I am having a dumb doubt in writing some slides for an undergraduate class. I want to be consistent with the use in microeconomics but this easy thing is really bugging me:

1. Mas-colell pag. 54

$$MRS_{lk} = \frac{\frac{\partial u}{\partial x_l}}{\frac{\partial u}{\partial x_k}}$$

"tells us the amount of good k that the consumer must be given to compensate her for a one-unit marginal reduction in her consumption of good l"

1. Reny advanced micro pag. 18

$$MRS_{ij}(x) ≡ \frac{\frac{\partial u}{\partial x_i}}{\frac{\partial u}{\partial x_j}}$$

" ..MRS_{ij}(x) is again a positive number, and it tells us the rate at which good j can be exchanged per unit of good i with no change in the consumer’s utility"

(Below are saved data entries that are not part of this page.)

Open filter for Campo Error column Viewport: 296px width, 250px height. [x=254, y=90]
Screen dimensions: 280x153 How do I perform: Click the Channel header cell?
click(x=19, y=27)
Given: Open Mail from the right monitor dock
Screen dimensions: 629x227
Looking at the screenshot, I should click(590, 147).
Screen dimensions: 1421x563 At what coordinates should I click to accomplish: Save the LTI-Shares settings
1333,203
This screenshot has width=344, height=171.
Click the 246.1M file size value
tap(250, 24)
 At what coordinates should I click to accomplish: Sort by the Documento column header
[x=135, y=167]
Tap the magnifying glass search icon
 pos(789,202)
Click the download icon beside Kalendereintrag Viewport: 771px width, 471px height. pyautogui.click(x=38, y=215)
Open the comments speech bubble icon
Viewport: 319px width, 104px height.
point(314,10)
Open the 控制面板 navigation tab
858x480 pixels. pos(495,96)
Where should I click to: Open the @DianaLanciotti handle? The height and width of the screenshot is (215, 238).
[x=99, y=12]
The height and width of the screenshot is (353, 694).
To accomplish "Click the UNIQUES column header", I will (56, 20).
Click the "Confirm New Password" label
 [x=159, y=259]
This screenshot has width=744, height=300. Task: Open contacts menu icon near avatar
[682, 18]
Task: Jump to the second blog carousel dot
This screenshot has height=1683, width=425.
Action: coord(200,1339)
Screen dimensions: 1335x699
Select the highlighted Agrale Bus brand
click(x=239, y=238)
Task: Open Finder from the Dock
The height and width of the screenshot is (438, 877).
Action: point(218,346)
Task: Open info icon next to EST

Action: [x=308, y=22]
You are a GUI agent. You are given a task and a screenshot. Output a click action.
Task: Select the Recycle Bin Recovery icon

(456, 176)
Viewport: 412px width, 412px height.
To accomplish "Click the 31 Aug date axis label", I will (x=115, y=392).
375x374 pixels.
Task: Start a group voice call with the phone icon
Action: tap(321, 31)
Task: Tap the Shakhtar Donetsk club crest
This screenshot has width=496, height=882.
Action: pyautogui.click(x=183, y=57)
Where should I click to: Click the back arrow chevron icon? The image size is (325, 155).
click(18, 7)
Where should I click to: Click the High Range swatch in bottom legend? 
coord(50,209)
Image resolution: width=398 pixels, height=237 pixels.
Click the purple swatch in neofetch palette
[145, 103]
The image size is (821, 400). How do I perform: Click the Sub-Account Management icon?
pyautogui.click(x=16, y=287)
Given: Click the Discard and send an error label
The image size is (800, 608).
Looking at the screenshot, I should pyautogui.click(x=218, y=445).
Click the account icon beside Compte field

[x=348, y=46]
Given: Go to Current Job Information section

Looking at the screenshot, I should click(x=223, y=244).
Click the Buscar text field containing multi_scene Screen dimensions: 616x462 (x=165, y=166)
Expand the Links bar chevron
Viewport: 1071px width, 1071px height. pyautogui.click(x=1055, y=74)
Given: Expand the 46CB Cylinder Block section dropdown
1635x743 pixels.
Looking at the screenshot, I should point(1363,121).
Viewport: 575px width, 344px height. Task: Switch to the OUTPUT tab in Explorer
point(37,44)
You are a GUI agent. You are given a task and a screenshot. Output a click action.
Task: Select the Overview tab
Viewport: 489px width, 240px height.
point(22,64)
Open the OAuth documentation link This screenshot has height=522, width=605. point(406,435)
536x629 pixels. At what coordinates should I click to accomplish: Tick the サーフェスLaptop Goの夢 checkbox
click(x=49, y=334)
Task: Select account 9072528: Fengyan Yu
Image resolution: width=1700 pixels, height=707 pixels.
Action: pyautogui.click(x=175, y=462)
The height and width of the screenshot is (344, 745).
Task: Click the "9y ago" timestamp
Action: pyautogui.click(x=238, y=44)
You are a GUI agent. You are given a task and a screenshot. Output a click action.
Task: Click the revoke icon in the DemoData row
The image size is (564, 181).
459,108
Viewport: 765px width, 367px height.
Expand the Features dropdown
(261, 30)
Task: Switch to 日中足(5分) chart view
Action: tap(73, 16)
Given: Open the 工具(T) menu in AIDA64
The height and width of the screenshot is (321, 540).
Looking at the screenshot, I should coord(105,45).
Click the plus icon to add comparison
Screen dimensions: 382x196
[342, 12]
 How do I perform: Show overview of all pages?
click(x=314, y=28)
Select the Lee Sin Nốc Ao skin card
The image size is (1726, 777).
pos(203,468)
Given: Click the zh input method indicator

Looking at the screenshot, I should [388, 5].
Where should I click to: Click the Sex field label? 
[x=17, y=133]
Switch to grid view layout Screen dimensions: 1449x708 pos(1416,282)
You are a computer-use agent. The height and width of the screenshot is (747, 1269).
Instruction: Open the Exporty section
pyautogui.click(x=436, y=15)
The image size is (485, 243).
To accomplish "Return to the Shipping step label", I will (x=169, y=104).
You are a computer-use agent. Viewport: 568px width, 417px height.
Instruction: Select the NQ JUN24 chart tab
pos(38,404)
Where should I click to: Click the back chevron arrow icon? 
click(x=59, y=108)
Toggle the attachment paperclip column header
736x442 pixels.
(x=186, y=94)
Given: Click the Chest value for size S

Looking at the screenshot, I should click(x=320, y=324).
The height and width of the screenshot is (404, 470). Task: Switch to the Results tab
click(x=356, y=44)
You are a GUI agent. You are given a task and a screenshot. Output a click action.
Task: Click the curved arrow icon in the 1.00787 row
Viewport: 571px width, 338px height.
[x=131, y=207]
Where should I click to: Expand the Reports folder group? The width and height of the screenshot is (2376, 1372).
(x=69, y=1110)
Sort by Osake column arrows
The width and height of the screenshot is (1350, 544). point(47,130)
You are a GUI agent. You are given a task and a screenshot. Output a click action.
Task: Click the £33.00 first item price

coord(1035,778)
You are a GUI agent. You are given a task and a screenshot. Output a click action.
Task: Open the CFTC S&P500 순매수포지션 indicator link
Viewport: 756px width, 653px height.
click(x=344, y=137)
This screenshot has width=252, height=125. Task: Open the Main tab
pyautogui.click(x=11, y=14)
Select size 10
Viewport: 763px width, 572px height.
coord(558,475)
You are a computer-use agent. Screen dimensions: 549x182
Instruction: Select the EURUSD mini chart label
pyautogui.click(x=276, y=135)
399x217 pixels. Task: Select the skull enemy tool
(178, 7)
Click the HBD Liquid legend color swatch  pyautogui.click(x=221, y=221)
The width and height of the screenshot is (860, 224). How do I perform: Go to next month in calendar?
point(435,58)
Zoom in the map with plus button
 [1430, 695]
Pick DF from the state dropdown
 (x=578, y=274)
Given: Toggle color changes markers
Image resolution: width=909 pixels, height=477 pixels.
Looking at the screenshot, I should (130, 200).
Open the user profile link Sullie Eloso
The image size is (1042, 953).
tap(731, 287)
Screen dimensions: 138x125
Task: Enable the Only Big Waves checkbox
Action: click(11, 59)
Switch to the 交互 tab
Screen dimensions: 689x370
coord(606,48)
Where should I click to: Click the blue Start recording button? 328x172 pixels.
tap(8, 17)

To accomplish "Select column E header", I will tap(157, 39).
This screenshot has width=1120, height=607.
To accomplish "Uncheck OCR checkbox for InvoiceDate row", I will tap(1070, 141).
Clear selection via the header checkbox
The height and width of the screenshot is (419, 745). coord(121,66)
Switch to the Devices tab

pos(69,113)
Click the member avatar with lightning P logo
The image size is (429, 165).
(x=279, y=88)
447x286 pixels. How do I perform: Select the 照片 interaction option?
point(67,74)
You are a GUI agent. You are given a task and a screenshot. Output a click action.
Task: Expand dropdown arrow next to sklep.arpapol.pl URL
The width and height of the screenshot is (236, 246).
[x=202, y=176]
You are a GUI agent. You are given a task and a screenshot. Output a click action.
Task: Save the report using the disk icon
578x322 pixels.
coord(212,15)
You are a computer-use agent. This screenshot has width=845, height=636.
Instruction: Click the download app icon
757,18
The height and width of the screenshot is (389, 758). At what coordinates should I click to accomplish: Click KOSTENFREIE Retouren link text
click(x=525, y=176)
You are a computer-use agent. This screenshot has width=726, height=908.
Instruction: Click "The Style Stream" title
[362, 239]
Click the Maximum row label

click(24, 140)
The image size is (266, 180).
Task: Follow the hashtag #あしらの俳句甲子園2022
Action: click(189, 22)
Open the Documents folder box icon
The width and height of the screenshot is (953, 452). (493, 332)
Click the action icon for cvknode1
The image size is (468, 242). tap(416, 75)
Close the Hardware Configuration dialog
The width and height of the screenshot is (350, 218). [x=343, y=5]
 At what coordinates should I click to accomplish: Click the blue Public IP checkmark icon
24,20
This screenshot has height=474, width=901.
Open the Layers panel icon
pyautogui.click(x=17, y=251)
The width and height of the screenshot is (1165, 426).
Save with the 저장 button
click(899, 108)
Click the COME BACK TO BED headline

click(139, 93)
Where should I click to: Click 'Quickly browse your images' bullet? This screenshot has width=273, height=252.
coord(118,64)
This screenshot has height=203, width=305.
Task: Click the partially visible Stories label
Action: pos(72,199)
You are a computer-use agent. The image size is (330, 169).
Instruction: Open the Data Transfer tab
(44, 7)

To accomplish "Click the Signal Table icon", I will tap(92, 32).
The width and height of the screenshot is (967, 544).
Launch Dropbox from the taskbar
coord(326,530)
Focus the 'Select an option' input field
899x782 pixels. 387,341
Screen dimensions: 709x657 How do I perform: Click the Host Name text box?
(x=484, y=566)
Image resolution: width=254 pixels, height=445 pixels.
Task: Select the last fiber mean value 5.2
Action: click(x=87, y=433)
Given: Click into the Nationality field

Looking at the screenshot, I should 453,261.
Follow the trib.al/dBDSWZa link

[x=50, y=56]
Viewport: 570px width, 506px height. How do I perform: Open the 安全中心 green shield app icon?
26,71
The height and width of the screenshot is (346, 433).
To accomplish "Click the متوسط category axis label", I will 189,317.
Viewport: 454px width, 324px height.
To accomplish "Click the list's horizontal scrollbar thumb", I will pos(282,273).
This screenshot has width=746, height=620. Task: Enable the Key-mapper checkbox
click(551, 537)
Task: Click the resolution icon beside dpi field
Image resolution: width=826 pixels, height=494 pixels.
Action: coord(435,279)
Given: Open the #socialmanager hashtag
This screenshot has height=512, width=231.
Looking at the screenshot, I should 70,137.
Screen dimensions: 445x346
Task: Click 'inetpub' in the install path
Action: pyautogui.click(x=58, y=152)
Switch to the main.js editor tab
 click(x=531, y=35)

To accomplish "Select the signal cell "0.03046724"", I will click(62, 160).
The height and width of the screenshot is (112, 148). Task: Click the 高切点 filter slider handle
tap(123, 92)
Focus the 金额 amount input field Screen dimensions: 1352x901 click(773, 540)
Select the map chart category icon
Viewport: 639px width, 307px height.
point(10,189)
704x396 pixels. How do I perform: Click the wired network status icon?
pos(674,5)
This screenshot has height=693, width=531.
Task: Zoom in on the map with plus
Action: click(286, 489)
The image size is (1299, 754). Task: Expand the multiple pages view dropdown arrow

I know also how to derive this result with the total differentiation but one thing really confuses me:

$$du = \frac{\partial u}{\partial x_i}*dx_i+\frac{\partial u}{\partial x_j}*dx_j$$

$$0 = \frac{\partial u}{\partial x_i}*dx_i+\frac{\partial u}{\partial x_j}*dx_j$$

$$\frac{\partial u}{\partial x_i}*dx_i = -\frac{\partial u}{\partial x_j}*dx_j$$

$$\frac{dx_j}{dx_i} = - \frac{\frac{\partial u}{\partial x_i}}{\frac{\partial u}{\partial x_j}}$$

The last equation expresses the differential increase in $$x_j$$ correspondent to a marginal increase in $$x_i$$ just as the two formulas above. Where does the minus go in the two books? Am I neglecting something? Thanks.

• Both current answers make it seem like this is a trivial thing, so I would like to say I also find the quoted notation annoying. When I describe MRS to my students I treat it as a negative number, though I explain that in informal explanations I will be talking about the absolute value. In lecture notes for mathematically mature students I would use your notation, not Mas-collel's or Reny's. Mar 17, 2020 at 6:33

It is implicit in the interpretation:

Mas-Collel: the amount that must be given (+) to compensate for a reduction (-).

Reny: The rate at which good j can be exchanged (+ & -) for good i.

The derivation from total differentiation only requires the utility to be constant, so the derivative must be negative to express that if the quantity of good $$i$$ increases, the quantity of good $$j$$ should decrease.

Another reason why some authors omit the negative sign is that in equilibrium $$|MRS_{ij}|=|\frac{P_i}{P_j}|$$ So either you use the derivation from total differentiation and also the negative ratio of prices, or leave both sides as positive and focus on interpretation. Most people prefer the latter.